NIH Awards $9 Million to Wake Forest University School of Medicine to Study ‘Love Hormone’ as Treatment for Pain

WINSTON-SALEM, NC – May 24, 2022 – Scientists at Wake Forest University School of Medicine have been awarded approximately $9 million from the National Institute of Neurological Disorders and Stroke to study the use of oxytocin, a naturally occurring hormone, as a treatment for pain after injury.  

Oxytocin is a hormone and a neurotransmitter that is involved in childbirth and is commonly administered to induce labor.

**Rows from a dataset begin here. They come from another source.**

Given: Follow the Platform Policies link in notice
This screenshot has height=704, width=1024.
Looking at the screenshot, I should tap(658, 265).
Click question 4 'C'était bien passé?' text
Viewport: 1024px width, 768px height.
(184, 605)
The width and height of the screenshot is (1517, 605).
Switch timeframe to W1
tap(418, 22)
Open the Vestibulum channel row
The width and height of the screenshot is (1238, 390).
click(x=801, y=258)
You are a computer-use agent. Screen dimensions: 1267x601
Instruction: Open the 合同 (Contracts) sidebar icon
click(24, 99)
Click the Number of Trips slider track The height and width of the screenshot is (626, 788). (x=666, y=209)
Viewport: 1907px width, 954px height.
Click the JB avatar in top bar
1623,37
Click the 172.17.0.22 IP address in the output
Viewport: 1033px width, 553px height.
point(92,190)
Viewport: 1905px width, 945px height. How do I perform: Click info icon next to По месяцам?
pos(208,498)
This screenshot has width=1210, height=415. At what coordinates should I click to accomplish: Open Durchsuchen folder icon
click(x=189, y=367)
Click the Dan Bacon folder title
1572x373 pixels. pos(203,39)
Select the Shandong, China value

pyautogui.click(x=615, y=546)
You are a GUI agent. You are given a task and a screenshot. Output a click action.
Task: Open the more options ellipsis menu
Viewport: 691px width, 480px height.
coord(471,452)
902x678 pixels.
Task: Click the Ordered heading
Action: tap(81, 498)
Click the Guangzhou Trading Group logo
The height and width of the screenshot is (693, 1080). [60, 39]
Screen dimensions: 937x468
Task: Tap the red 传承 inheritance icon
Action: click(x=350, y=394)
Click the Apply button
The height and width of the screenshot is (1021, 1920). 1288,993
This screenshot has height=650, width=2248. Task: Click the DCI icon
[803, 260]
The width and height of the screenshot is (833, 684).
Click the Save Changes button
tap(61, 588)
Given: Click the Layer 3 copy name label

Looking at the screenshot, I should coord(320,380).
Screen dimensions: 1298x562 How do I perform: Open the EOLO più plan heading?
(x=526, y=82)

Sometimes called the love hormone, oxytocin also has been shown to have anxiety-reducing and trust-enhancing effects in small studies in rodents and humans, but how it actually works is not understood.

The goal of the five-year grant is to gain a better understanding of potential benefits to improve clinical practice regarding the use of oxytocin as a pain therapeutic and potential disease-modifying agent to prevent the transition from acute to chronic pain. It will be led by Thomas J. Martin, Ph.D., professor of anesthesiology, and James C. Eisenach, M.D., professor of anesthesiology, both at Wake Forest University School of Medicine.

“Normally when people have an injury or surgery they experience some level of pain related to it,” Martin said. “For most it goes away but for some it becomes chronic pain.

“The risk of pain becoming chronic after a cesarean is very low, possibly due to the secretion of oxytocin, and is much lower than with other types of abdominal surgery. This suggests that oxytocin may have a protective role to alter the process of chronic pain development after injury or surgery, as well as have the potential to be not just an acute analgesic, but a disease-modifying therapeutic.”

Martin and Eisenach hope to determine how oxytocin prevents the transition from acute to chronic pain in a laboratory and then to determine what the relevant doses are in people.

The next step would be to design a clinical trial with people having types of surgery that frequently result in a high percentage of chronic pain, such as knee or joint replacements.